Suddenly, there comes a couple of women claiming them to be Anantharaman's wives. One of them is a fish vendor, while other one is a young north India woman with an infant son. Divya gets shocked upon knowing that her father had extramarital affairs with a few women. Now slowly, Anantharaman wakes up as the anaesthesia's effect is recovered and is shocked to see all of his women together. He tries to convince them but ends up getting bashed. Saro uses this situation to his advantage and informs Divya that this drama was set by him to prove that every human has an evil side. Finally, Saro joins with Divya.

== Production ==
The film is the directorial debut Johnson K, known for his works in Nalaiya Iyakkunar. He described the film as a romantic comedy during its first half and a black comedy during the latter half. Filming began in October 2018 in Chennai.

== Soundtrack ==
The music is composed by Santhosh Narayanan. The audio rights were sold to Think Music.

| No. | Title | Lyrics | Singer(s) | Length |
|---|---|---|---|---|
| 1. | "Chitukku Chitukku" | Rokesh | Santhosh Narayanan | 3:46 |
| 2. | "Maalai Nera" | GKB | Chinna, Arunraja Kamaraj | 2:58 |
| 3. | "Priya Priya" | Rokesh | Gana Muthu, Isaivani | 3:26 |
| 4. | "Aatha Valikkudu" | Sean Roldan | Sean Roldan | 1:41 |
| Total length: |  |  |  | 12:01 |

== Reception ==
Anupama Subramaniam of Deccan Chronicle wrote "Santhanam delivers a stress-buster. If you'd want a movie that is akin to a stress buster, then A1 should be your choice after a heavy workday." Sreedhar Pillai in Firstpost says "Santhanam's film is an engaging slapstick comedy not concerned with drama or plot." Thinkal Menon in The Times of India wrote "The plot as such offers nothing new, but A1 provides ample entertainment, thanks to the chemistry between Santhanam, MS Bhaskar, Thangadurai, Manohar and Saikumar." Srivatsan S of The Hindu stated "At 109 minutes, this chaotic film is a careful manifestation of problematic ideas, masquerading in the name of harmless comedy".

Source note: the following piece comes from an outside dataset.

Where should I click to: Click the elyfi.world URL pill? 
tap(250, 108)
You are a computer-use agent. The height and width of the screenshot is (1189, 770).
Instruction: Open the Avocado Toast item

Vishal Menon wrote for Film Companion, "Does the story make sense? Not for a second. In fact the whole second half plays out like one long Lollu Sabha sketch. Do the characters have arcs? Not even remotely". Ashameera Aiyappan of The New Indian Express rated 2.5 out of 5 stars stating "A1's teasers proclaimed that humour is the only thing that you should look for from it". Sify rated 3 out of 5 stars stating "Popcorn entertainer". S. Subhakeerthana of The Indian Express rated 1.5 out of 5 stars stating "A1 has plenty of Lollu Sabha jokes and Santhanam delivers them in his style—but those are the same old things we saw in Inimey Ippadithaan, Sakka Podu Podu Raja and Dhilluku Dhuddu 2". Sowmya Rajendran of The News Minute rated 2 out of 5 stars stating "'A1' offers some laughs and exposes people's hypocrisy; the lack of layers is easily explained – this is a Santhanam film and not lasagna".